3d mark 2006 is pointless atm


for expample

u have 8800gts and quad core @ 4ghz

some one have 8800 ultra max overclocked and 3.5 ghz core 2 duo


u get much more score than ultra owner @ 3d mark 2006

but ultra owner crash ur performance
@ all games


----------



## Wile E (Nov 22, 2007)

cefurkan said:


> for me
> 
> 3d mark 2006 is pointless atm
> 
> ...


Well, it's a "to each his own" thing. I like benchmarking, you like just straight gaming. Nothing wrong with either choice.


----------



## cefurkan (Nov 22, 2007)

Wile E said:


> Well, it's a "to each his own" thing. I like benchmarking, you like just straight gaming. Nothing wrong with either choice.


*
I like benchmarking, you like just straight gaming.*

@ this point i am totaly agree with you

but dont say me benchmarks are really usefull for getting idea about game performance


----------



## trog100 (Nov 22, 2007)

the 3dmarks used to very useful.. right up to 2005 they were.. with 2006 they dropped the ball and ant picked it up since..

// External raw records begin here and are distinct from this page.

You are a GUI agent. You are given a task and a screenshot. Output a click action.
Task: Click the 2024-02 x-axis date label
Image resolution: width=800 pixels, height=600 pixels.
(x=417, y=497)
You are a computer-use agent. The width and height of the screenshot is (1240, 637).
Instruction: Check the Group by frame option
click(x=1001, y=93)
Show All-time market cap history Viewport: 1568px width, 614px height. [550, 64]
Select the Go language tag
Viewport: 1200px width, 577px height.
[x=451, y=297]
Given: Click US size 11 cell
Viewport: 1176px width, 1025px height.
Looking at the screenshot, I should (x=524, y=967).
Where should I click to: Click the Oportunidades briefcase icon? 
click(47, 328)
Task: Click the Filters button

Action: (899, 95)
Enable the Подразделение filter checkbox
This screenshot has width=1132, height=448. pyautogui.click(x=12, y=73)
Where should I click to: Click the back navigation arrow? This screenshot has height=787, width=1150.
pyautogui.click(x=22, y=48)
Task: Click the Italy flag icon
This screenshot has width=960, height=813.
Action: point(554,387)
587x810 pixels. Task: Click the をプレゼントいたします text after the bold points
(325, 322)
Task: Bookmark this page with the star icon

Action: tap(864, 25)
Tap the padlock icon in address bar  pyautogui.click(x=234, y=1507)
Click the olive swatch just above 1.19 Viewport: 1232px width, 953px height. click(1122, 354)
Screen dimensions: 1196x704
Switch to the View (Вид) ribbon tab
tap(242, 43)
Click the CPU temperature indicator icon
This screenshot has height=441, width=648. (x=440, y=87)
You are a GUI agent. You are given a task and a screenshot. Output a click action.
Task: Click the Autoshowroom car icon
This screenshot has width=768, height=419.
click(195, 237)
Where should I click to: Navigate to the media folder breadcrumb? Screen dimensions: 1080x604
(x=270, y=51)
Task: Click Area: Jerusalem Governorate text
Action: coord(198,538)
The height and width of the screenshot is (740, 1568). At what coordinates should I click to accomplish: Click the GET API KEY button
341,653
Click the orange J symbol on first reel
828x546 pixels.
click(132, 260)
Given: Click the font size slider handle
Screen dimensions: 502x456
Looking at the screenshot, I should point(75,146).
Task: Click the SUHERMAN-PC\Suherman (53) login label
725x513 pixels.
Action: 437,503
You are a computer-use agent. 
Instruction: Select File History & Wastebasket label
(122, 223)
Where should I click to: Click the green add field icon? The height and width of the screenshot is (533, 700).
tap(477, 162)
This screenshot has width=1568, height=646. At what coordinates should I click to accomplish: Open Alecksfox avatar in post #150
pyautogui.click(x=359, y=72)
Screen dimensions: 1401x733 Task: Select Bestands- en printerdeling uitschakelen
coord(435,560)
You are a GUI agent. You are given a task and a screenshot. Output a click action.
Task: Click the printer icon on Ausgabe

the policy was when the top end cards reached scores of near 10.000 they produced a new 3dmark which loaded the card more and dropped scores back down again..

but the rule is simple.. the grafix card governs the lower frame rate end of things.. the things that matter in games.. when those frame rates go up to levels beyond what we need in games the rest of the system starts to play a big part..

benchmarks are good u just have to know what they mean when they get related to gaming performance.. at the moment we dont have a decent 3dmark..

multicore cpus dont make much difference either.. games are still mostly single threaded.. the ones that claim to use more than one core only half or partially use each one..

still they have to keep selling us hardware some way.. even if we dont need half of it.. he he..

trog


----------



## cefurkan (Nov 22, 2007)

trog100 said:


> the 3dmarks used to very useful.. right up to 2005 they were.. with 2006 they dropped the ball and ant picked it up since..
> 
> the policy was when the top end cards reached scores of near 10.000 they produced a new 3dmark which loaded the card more and dropped scores back down again..
> 
> ...



u are right

because of this i wait new cores

when new cores comes up i will  buy second hand quad core


----------



## Tatty_One (Nov 22, 2007)

cefurkan said:


> *
> 
> but dont say me benchmarks are really usefull for getting idea about game performance *


*

He didnt.*


----------



## trog100 (Nov 22, 2007)

i have only just moved to an amd dual core.. i wait till the price of the new "more core" things drop to the same as my older "less core" thing at the same (overclocked) speed then i buy one.. he he..

if the new "more core" thing runs at the same speed as my older lesser core one and comes at the same price i aint got nothing to lose.. i should have gone intel but i am a bit too "loyal" for my own good.. he he..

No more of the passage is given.